In phase 2, investigators will collect baseline and follow-up data necessary to assess the
acceptability of a peer-led HIVST intervention as well as linkage to appropriate HIV
prevention, care and treatment services, and retention in HIV care among HIV-positive social
network members. This phase will be implemented through four inter-related steps:
Step 1 (Screening for eligibility): All social network members recommended to the study will
be screened for eligibility to participate in the study using a screening tool. Only
individuals recommended by peer-leaders (who will also appear on a peer-leader's
pre-generated list) will be screened for eligibility, and those found to be eligible will be
enrolled into the study.
Step 2 (Baseline interview): All eligible social network members will be administered a
baseline interview to collect socio-demographic and behavioural data, as well as data on
participants' willingness to receive HIVST kits from peer-leaders, and their willingness to
disclose their HIV status to a peer-leader on their own volition. Data will be collected by
trained interviewers with experience in the conduct of quantitative interviews.
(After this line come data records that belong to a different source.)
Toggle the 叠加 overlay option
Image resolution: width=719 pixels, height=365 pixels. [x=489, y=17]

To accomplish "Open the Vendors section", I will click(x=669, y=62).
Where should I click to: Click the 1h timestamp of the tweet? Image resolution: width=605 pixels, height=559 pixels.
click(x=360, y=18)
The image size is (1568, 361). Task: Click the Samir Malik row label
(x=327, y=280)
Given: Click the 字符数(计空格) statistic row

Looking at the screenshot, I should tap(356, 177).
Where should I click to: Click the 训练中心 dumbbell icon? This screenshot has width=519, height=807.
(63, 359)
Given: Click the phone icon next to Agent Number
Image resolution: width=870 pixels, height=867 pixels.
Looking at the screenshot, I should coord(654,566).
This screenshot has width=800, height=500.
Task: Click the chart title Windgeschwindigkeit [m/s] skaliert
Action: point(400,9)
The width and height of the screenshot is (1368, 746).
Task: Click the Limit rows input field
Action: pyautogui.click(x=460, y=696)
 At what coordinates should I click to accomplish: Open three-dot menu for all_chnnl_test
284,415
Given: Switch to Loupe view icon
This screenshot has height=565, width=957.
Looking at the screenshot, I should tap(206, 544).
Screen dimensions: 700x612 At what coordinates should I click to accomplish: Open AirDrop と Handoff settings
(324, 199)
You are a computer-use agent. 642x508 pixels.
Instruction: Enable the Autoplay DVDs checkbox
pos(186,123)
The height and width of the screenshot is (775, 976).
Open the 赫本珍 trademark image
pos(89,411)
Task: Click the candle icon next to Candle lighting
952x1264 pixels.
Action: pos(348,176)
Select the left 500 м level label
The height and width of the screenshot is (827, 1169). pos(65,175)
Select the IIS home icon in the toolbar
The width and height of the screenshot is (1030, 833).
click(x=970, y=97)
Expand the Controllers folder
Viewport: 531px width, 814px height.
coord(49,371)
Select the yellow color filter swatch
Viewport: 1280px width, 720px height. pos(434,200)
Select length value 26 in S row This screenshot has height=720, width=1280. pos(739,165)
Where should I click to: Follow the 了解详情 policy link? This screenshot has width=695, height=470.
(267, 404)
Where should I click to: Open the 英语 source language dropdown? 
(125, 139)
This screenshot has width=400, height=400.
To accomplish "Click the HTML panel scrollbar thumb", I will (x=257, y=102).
Participants
will receive a travel refund and compensation for time after participating in the baseline
interviews. The baseline findings will provide the study team with information needed to
measure the success or failure of the intervention.
Step 3 (Follow-up visits): Follow-up interviews will be conducted at 1, 6 and 12 months
post-baseline, using a follow-up questionnaire uploaded on open-data kit-enabled phones.
During follow-up, individuals who received HIVST kits will be asked whether or not they used
them to test for HIV. Those that will have failed to use the kits will be asked in open-ended
questions to state reasons for their failure while those that will have used the kits will be
asked about HIVST experiences (both positive and negative). Investigators will assess if
individuals who self-tested for HIV sought confirmatory HIV testing, and if they did, whether
or not they received their HIV test results. Individuals who will link to HIV care will be
followed up to determine if they are still in HIV care at 6 and 12 months post-baseline.
Individuals who will report that they tested HIV-positive but were yet to link to HIV care
will be asked about the reasons for the delay and whether they plan to link to care in the
future.
Step 4 (Post-intervention qualitative interviews): At the end of the study (i.e. after
month-12 follow-up visit), qualitative data will be collected from all the peer-leaders to
document process issues around the distribution of HIVST kits and suggestions on how best the
HIVST distribution process can be improved in the future. Investigators will conduct in-depth
interviews with 30 men. Qualitative data will be collected using key informant and in-depth
interview guides after obtaining written, informed consent from the participants.